China’s anti-cryptocurrency campaign has been ramped up, with the country’s central bank, securities regulators, and supreme court all declaring any cryptocurrency-related transactions illegal on Friday.
Despite the fact that China has been taking measures to limit cryptocurrency trading and mining since 2013, the most recent crackdown, according to industry experts, is by far the most severe and comprehensive.
The measures have targeted over-the-counter crypto services, crypto derivatives exchanges, and offshore cryptocurrency exchanges with businesses or operations in the country.
Following the news, the cryptocurrency market saw a substantial drop in value, and this includes the price of Bitcoin ($BTC) and Ethereum ($ETH). A number of smaller currencies also experienced value decreases such as Ripple ($XRP), Cardano ($ADA), Polkadot ($DOT), and Dogecoin ($DOGE).
Latest Crackdown Will Not Put Pressure On Crypto Prices Much Like Before
Yet, many analysts think that the sell-offs will not have a long term impact.
As China’s digital money restrictions are getting more rigorous, and the country’s officials are becoming “smarter and more knowledgeable”, it is still very tough to outlaw cryptocurrency in the country.
The volume of trade on Friday, September 24 indicates that BTC and ETC are gaining traction among investors. This shows that crypto traders and investors have become used to China’s approach.
While the markets react with a price drop each time China’s crackdown happens, the effect gets smaller every time. As a consequence, the ‘China prohibits Bitcoin’ narrative has almost reached meme-like status in the cryptocurrency community.
Greg King, founder and CEO of cryptocurrency fund Osprey Funds, said that when looking from a global perspective, “there is tremendous demand for cryptocurrencies on a global basis, and China is only a part of it.”
World Cryptocurrency Production May Get Distracted
Besides giving implications to crypto prices, China’s recent crackdown on cryptocurrencies may have an impact on the global distribution of the cryptocurrency industry.
Since China’s cryptocurrency mining crackdown started in May 2021, some Chinese miners have fled to nations such as the United States and Kazakhstan to escape the sanction and some crypto exchanges there have also increased their efforts to move their headquarters outside of China.
They may potentially attempt to relocate to other crypto-friendly areas in Asia such as Singapore or other places like the North or South America continents.
Nonetheless, China’s Crypto Regulations Have Become More Stringent
According to the most recent announcement from the People’s Bank Of China, workers on mainland China’s cryptocurrency exchanges, as well as anybody who provides services such as market and technical support for such exchanges, “would be subject to penalty in line with the law.”

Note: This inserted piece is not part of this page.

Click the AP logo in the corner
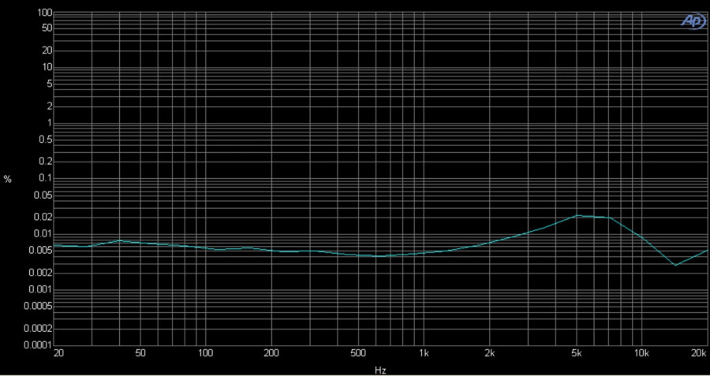 (692, 21)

FTX Corporation, a cryptocurrency derivatives trading exchange, said today that it has moved its headquarters from Hong Kong to the Bahamas.
The volume of cryptocurrency trading in Asia currently accounts for 45 percent of total global activity. Whilst cryptocurrency exchanges such as Binance, Huobi, and OKEx dominate the mainland Chinese market, others such as FTX and Bitmex dominate the Hong Kong sector.